By Gwyneth K. Shaw
The deaths of George Floyd, Breonna Taylor, and countless other Black people at the hands of law enforcement sparked protests in cities across the country last year and pushed the movement for police reform to new prominence.
But how to turn the ideas into new policies, particularly given the strength of police unions, which continue to wield an outsized influence over law enforcement agencies and the politicians who oversee them?
A recent Berkeley Law symposium brought many eminent voices on all sides of the debate together for a lengthy discussion of how to make real change. Presented by the brand-new Center for Law and Work, “Reforming Policing Through Changing Labor Relations” featured experts from the legal, academic, and policy realms talking about the best way forward.
Berkeley Law Dean Erwin Chemerinsky, who opened the symposium, said the topic couldn’t be more important or timely. Having served on the task force that investigated the Ramparts scandal in the Los Angeles Police Department in the 1990s, he said the police themselves — and the unions that represent them — are critical to reform efforts.
“My hope is that the national protests that occurred last spring focused attention on the problems of policing in a new way and provide a basis for reform greater than we have ever seen,” Chemerinsky said. “And it’s crucial that we take advantage of that intention and that energy to bring about meaningful police reform.”
Among the experts who spoke were Christy Lopez, a professor at Georgetown Law and co-director of its Program on Innovative Policing; Will Aitchison, a veteran lawyer who represents police and fire unions; Paul Henderson, director of the San Francisco Department of Police Accountability; California State Senator Nancy Skinner, a Democrat who represents the Berkeley area; and arbitrator and attorney Jeanne Charles.
“I’m not against police unions, but I do think the current system is really broken,” Lopez said.
New ideas emerge
She and others talked at length about various paths to changes, noting some of the ideas advanced in a recent California Law Review Online article by several symposium moderators, including Berkeley Law Professor and CLAW Co-Director Catherine Fisk ’86 and retired U.S. District Judge Thelton Henderson ’62.
“We’re hoping very much that the discussion will contribute to law and policy reforms of policing going forward,” Fisk said.
Among those ideas: greater transparency of contract negotiations, disciplinary actions, and the arbitration process to settle disputes. Another is to make use of force policies, which govern how officers conduct themselves, a negotiated part of the labor contract between police and cities.
Aitchison said he couldn’t think of a police department where the use of force was incorporated into a contact, and that a blanket policy might prove too restrictive. But he welcomed some of the other ideas.
“I would love to have arbitration hearings in the public,” he said. “I would love for the public to be able to understand what led to some of these high-profile arbitrations that we’ve seen.”

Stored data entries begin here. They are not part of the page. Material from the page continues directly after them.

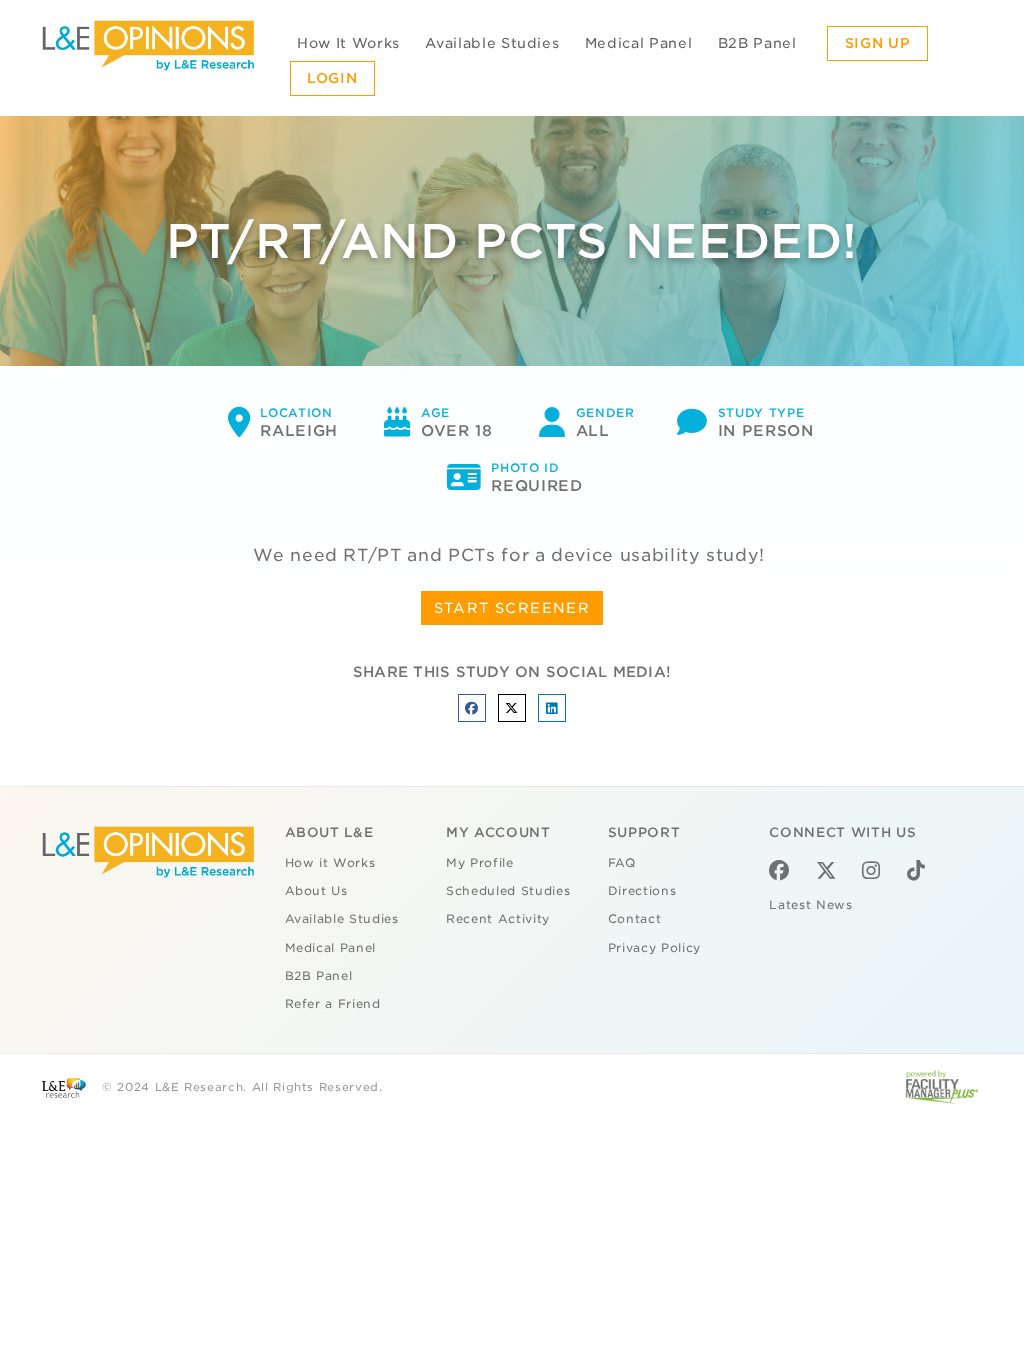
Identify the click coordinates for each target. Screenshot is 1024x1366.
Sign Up (878, 43)
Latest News (810, 905)
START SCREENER (512, 608)
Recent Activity (498, 919)
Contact (635, 919)
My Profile (480, 863)
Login (332, 78)
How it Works (330, 863)
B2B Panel (757, 43)
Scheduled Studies (508, 891)
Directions (642, 891)
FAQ (622, 863)
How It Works (348, 43)
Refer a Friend (333, 1004)
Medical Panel (638, 43)
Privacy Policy (654, 948)
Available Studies (492, 43)
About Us (316, 891)
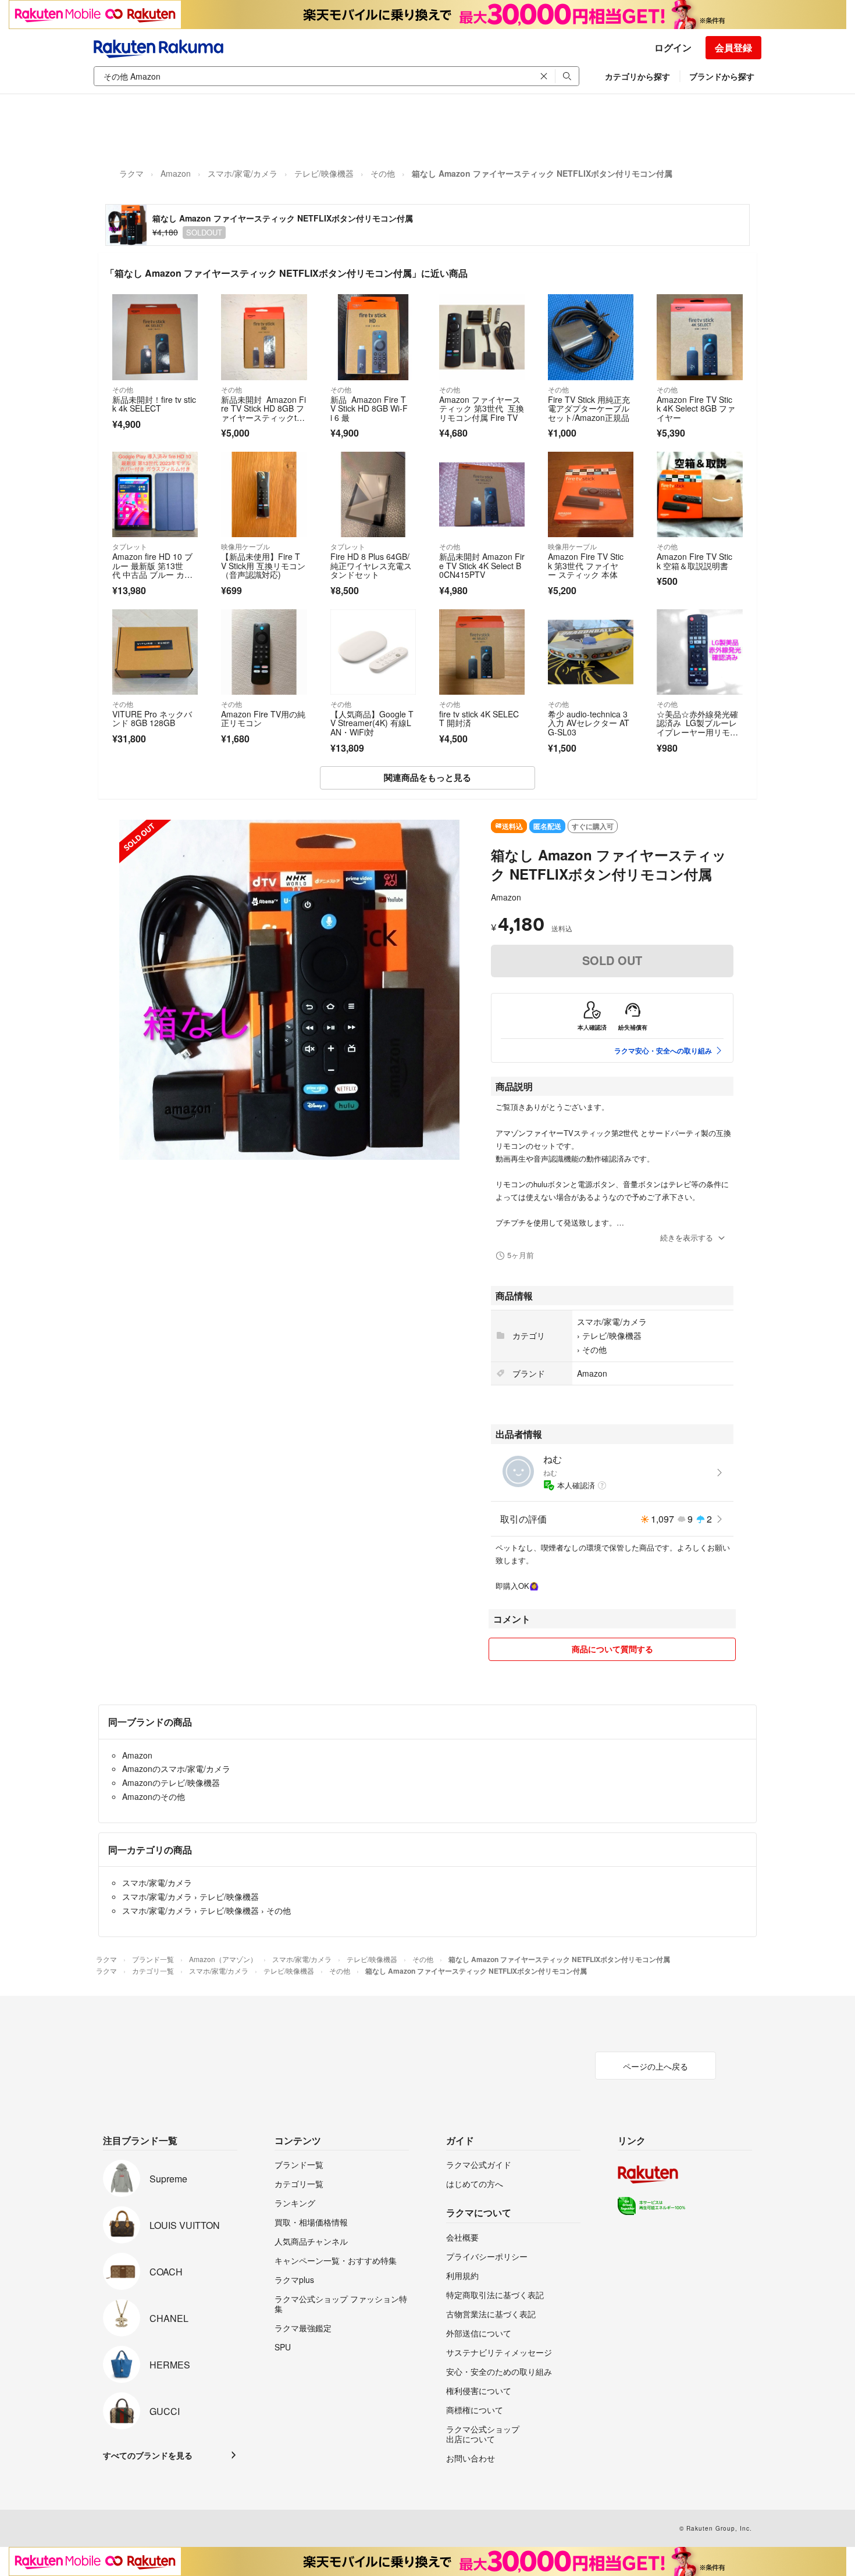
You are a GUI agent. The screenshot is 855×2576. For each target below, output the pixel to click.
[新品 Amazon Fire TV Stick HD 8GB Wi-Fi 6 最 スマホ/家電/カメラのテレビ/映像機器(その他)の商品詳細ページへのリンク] (373, 337)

It’s also not just about the use of force, Lopez noted.
“We just need to get serious about not allowing people with white supremacist beliefs to hold a badge or a gun,” she said. “That’s not about your First Amendment right.”
A long but hopeful road
Henderson, for whom Berkeley Law’s center for social justice is named, gave the keynote address. It mostly focused on his involvement as a judge overseeing a lengthy lawsuit against the Oakland Police Department over conduct by a group of officers known as the “Riders.” The city settled the suit in 2003, but enforcement of the settlement stretched beyond Henderson’s 2017 retirement from the bench.
He recalled one police chief in particular who told Henderson he was eager to resolve the case, only to tell union leaders he was just playing along. Given the political clout police unions now enjoy, “it will take significant changes to make a difference given the deeply embedded, deeply divided society that we live in,” Henderson said.
Until that process moves forward, he said he has no doubt many law enforcement officers and agencies will continue paying lip service to compliance without actually living up to court-imposed conditions.
“All of us here today are faced with a Herculean task — one which, at bottom, is structural and systemic. And we all know that changing the failings and shortcomings that I’ve been discussing will not come about with a single stroke of a pen,” Henderson said. “But we do have the ability to begin the process of making changes to our labor relations laws that will contribute to the transformation of policing.”
The work can begin, he said, with a close look at why there seems to be so little accountability in so many cases involving police brutality, in particular the disciplinary protections police have successfully negotiated for themselves.
“It will take time,” he said. “But now is the time to begin the process.”